Kansas University mason Mike Auchard will lobby Tuesday in the Statehouse to build support for better classified employee salaries and benefits.
Auchard, president of KU Classified Senate, represents 1,716 university employees. His delegation of civil service workers plans to meet with a dozen legislators to press a 17-point agenda.
"Given what has happened ... we will have a difficult time convincing people of some of it," he said.
State classified employees adopted their position paper before the House endorsed a tax cut of about $100 million. Revenue shrinkage also diminishes prospects for robust pay raises for state workers.
Auchard said classified employees' top priority was a 4.5 percent cost-of-living adjustment on July 1.

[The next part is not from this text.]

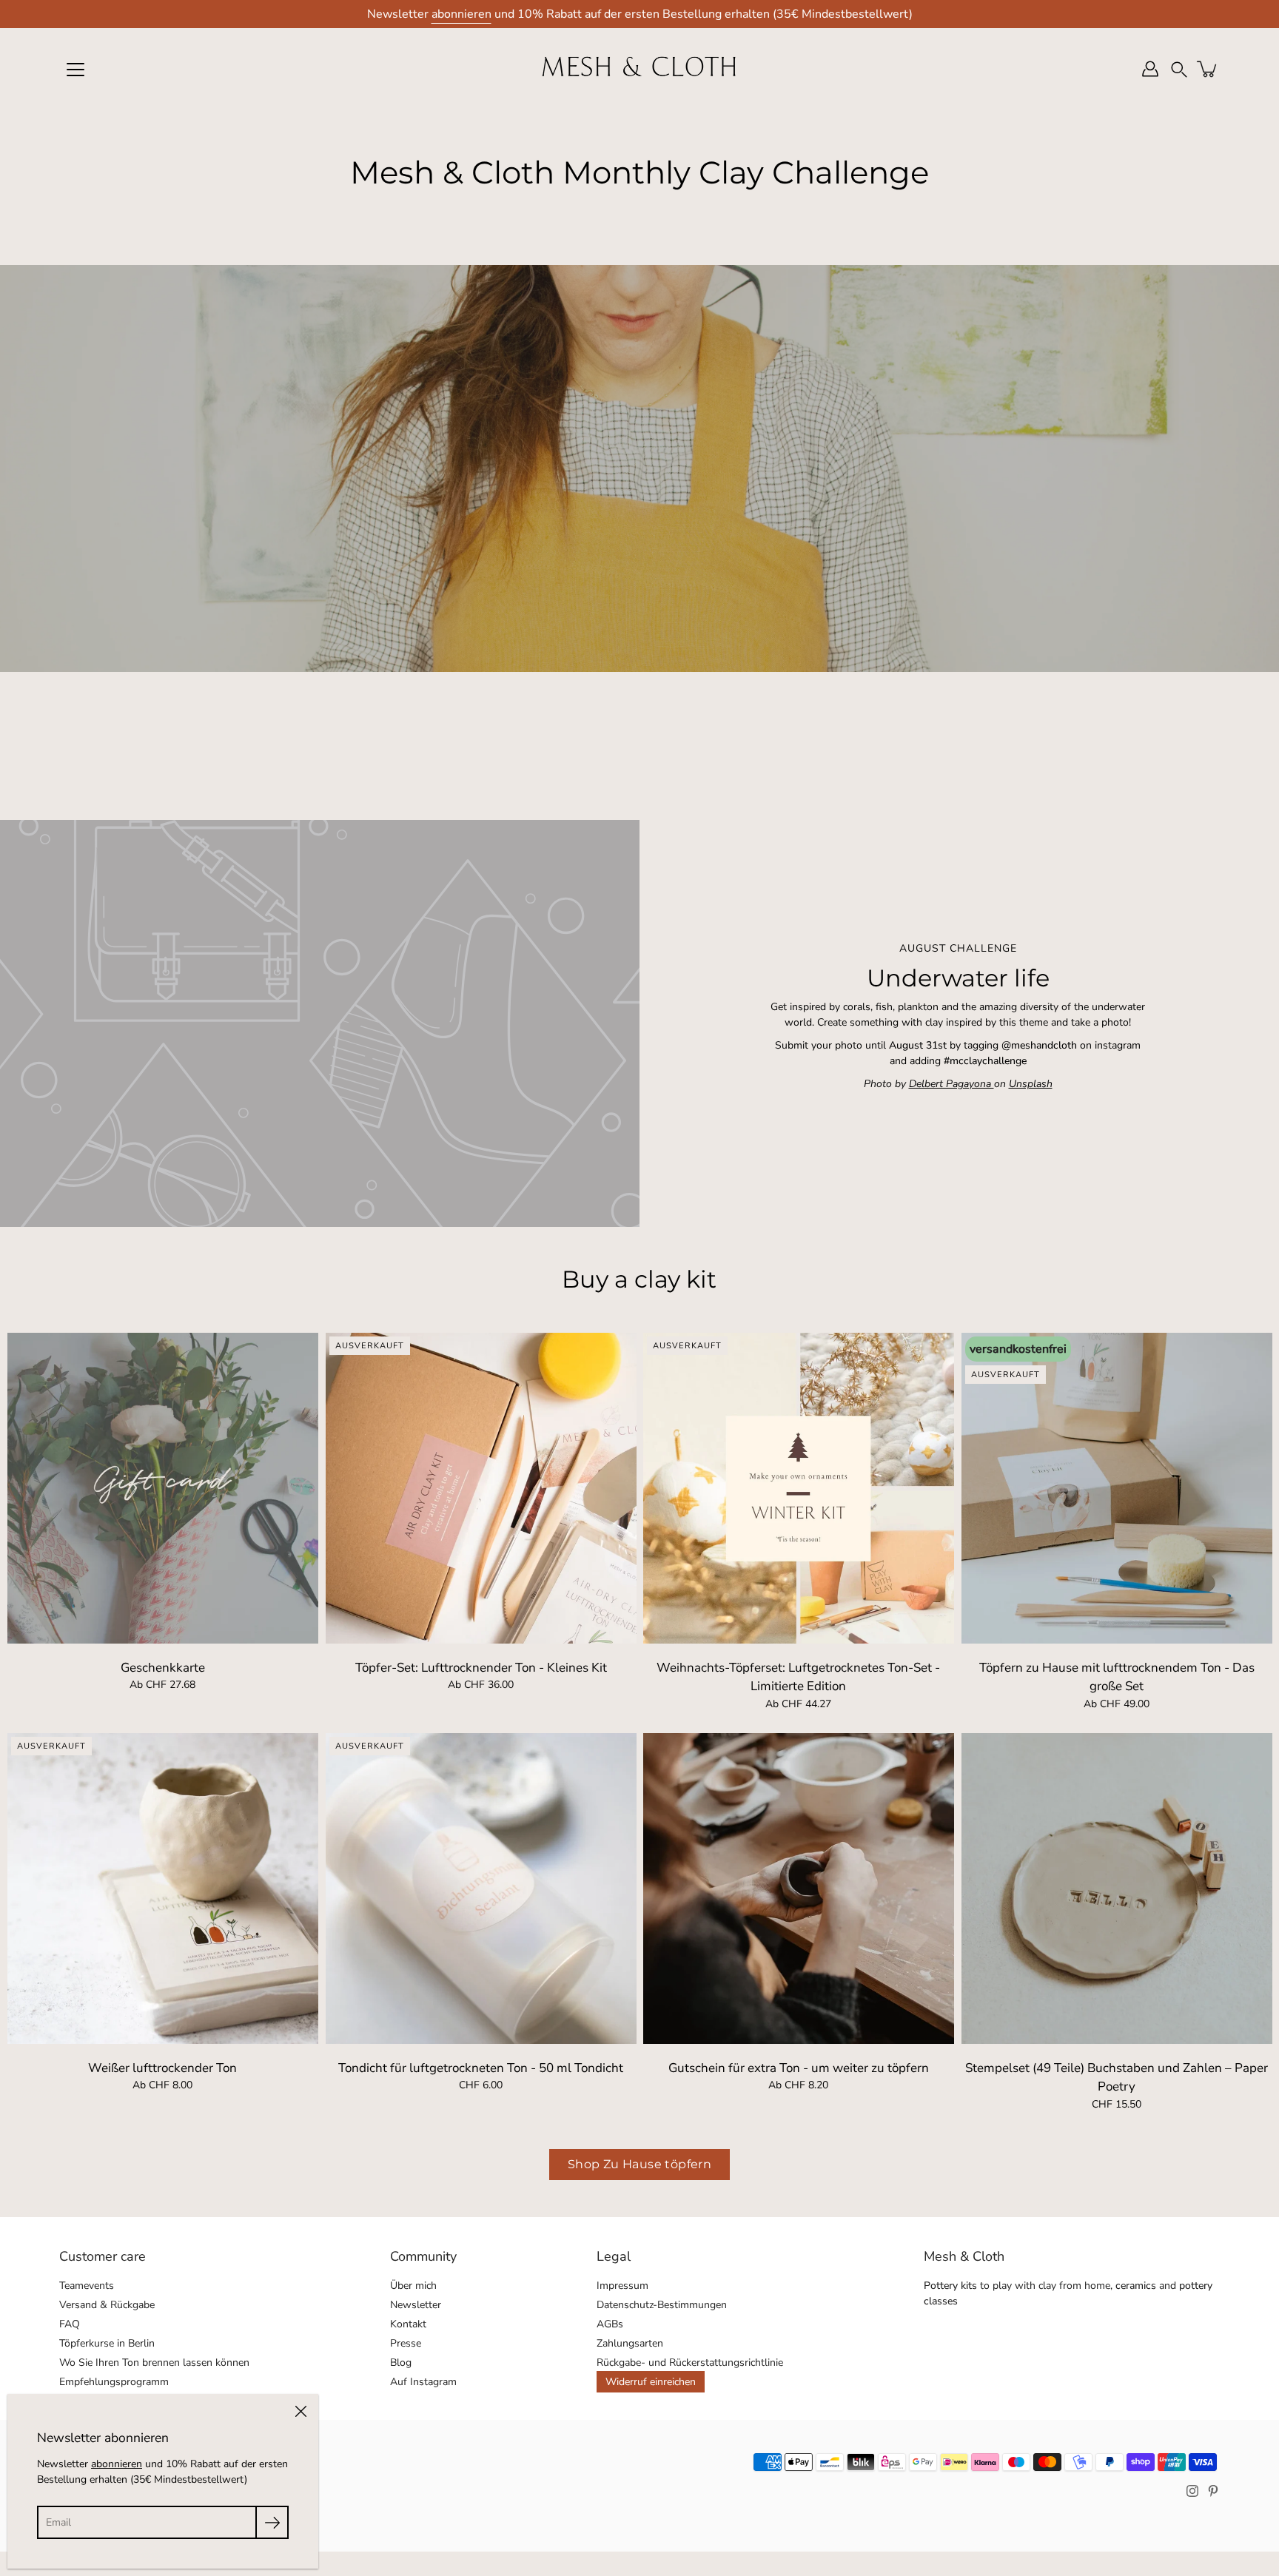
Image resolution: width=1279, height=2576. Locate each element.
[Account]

"The problem with the cost of living is we keep falling behind the rate of inflation," he said. "Right now, probably a good-case scenario is the governor's recommendation."

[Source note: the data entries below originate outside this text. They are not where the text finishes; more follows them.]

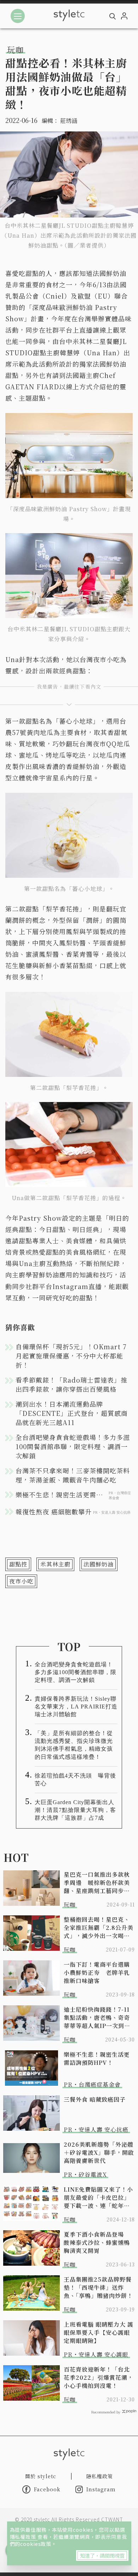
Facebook (47, 2489)
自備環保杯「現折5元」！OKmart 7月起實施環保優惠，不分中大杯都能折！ (71, 1355)
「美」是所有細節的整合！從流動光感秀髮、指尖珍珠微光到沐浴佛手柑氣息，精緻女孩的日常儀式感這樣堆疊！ (74, 1744)
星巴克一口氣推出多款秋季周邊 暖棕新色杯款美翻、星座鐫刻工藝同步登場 (97, 1882)
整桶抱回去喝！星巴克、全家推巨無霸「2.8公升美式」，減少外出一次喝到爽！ (98, 1927)
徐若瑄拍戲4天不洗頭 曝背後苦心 (75, 1779)
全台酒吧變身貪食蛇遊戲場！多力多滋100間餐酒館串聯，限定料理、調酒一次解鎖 (73, 1446)
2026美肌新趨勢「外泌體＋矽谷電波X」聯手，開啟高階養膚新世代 (99, 2152)
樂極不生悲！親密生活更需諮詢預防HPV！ (97, 2058)
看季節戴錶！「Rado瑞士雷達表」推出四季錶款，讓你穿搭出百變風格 (71, 1384)
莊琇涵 (68, 121)
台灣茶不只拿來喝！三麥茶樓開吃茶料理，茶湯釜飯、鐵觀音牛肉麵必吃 (73, 1475)
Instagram (101, 2489)
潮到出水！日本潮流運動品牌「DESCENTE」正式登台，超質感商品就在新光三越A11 (72, 1413)
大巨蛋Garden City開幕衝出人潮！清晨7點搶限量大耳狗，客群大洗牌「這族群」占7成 (75, 1810)
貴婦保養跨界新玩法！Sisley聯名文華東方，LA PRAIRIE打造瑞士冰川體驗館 (76, 1706)
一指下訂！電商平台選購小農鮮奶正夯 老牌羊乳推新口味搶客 (97, 1972)
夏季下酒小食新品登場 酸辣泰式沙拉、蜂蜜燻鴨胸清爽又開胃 (97, 2242)
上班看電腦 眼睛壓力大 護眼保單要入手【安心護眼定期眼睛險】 (98, 2332)
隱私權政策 (24, 2536)
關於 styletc (40, 2476)
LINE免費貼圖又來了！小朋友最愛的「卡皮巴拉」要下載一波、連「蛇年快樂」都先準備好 (98, 2197)
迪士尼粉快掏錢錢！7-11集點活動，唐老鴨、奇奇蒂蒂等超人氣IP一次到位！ (97, 2017)
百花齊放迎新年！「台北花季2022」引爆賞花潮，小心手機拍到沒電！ (98, 2377)
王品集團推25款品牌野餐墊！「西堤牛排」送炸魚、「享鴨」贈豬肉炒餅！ (98, 2287)
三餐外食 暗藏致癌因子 (95, 2099)
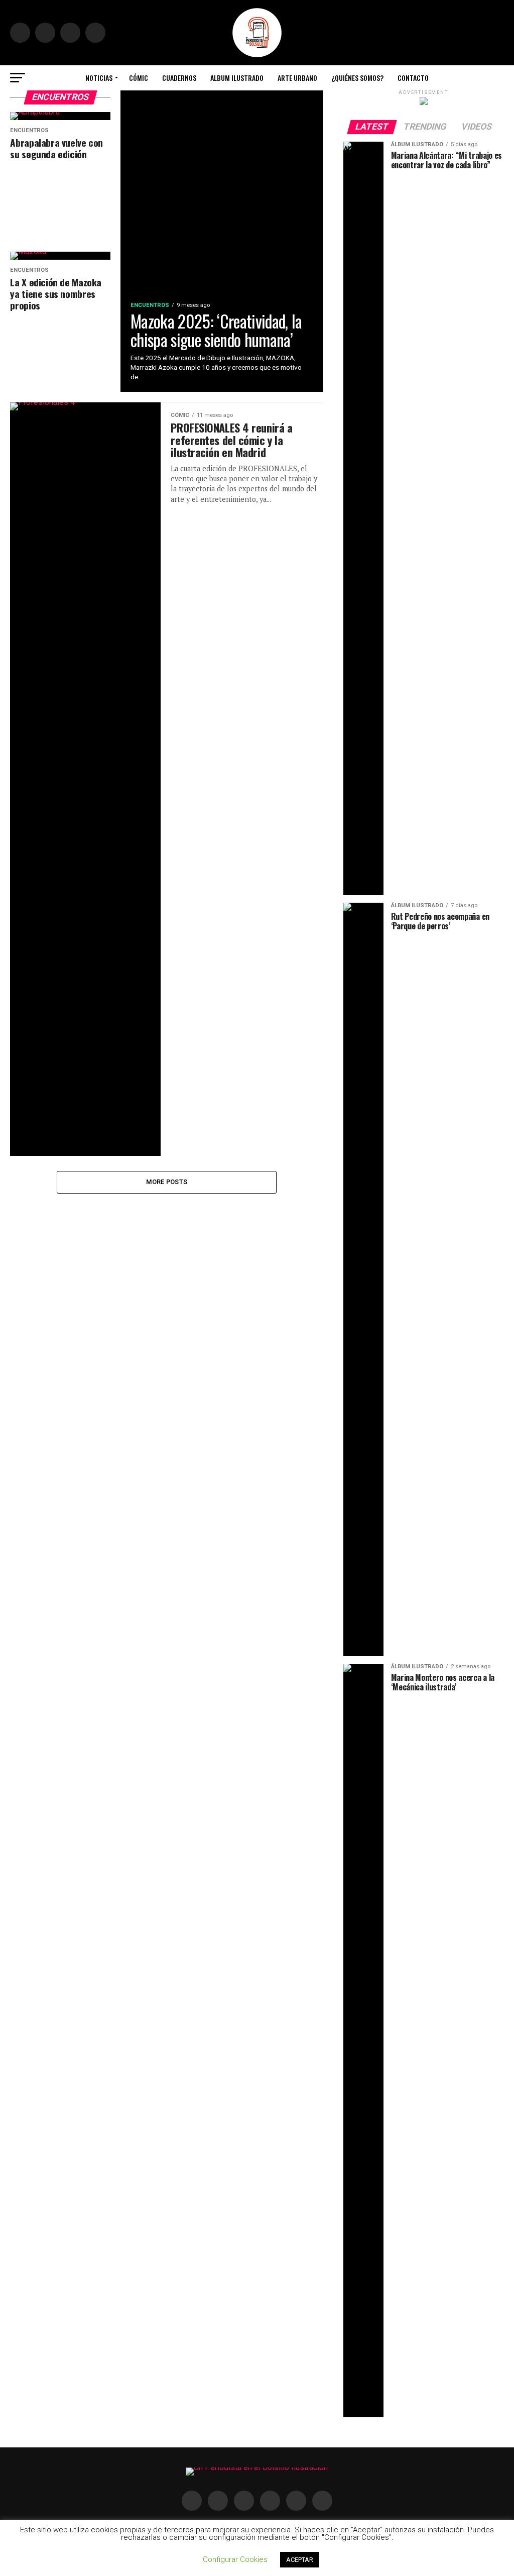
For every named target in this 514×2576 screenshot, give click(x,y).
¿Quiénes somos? (357, 77)
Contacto (413, 77)
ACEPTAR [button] (299, 2559)
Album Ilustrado (237, 77)
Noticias (98, 77)
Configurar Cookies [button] (235, 2559)
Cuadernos (179, 77)
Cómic (138, 77)
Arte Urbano (297, 77)
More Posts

Gov. Bill Graves proposed a 1 percent cost-of-living adjustment, 2.5 percent increase in the pay scale and longevity payments of $40 per year of service to employees with 10 years on the job.
Auchard said the delegation also would support repeal of a law that prohibits classified workers from running for state political office.

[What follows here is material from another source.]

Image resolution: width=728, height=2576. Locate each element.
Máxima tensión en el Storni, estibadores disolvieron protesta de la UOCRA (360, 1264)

"Currently, state employees have no opportunity to have a voice in state government," Auchard said. "We consider it a limitation on our rights."
State employees not in the civil service system -- KU faculty, for example -- aren't required to resign before becoming a candidate for office. Rep. Barbara Ballard, D-Lawrence, serves in the Legislature while retaining her job as KU associate dean of student life.
A bill sponsored by Rep. Tom Sloan, R-Lawrence, would abolish the law. It's scheduled for hearing Wednesday in the House Governmental Organization and Elections Committee.
Auchard said classified employees would seek a tuition waiver for up to seven credit hours of courses each semester at a state university.
"What we're trying to do is say, 'If we're not going to get compensated well, why not increase some of the benefits?'"
He said classified employees would oppose legislative efforts to tax state employee pensions. He said any tax must be matched by an increase in the state's contribution to retirement plans.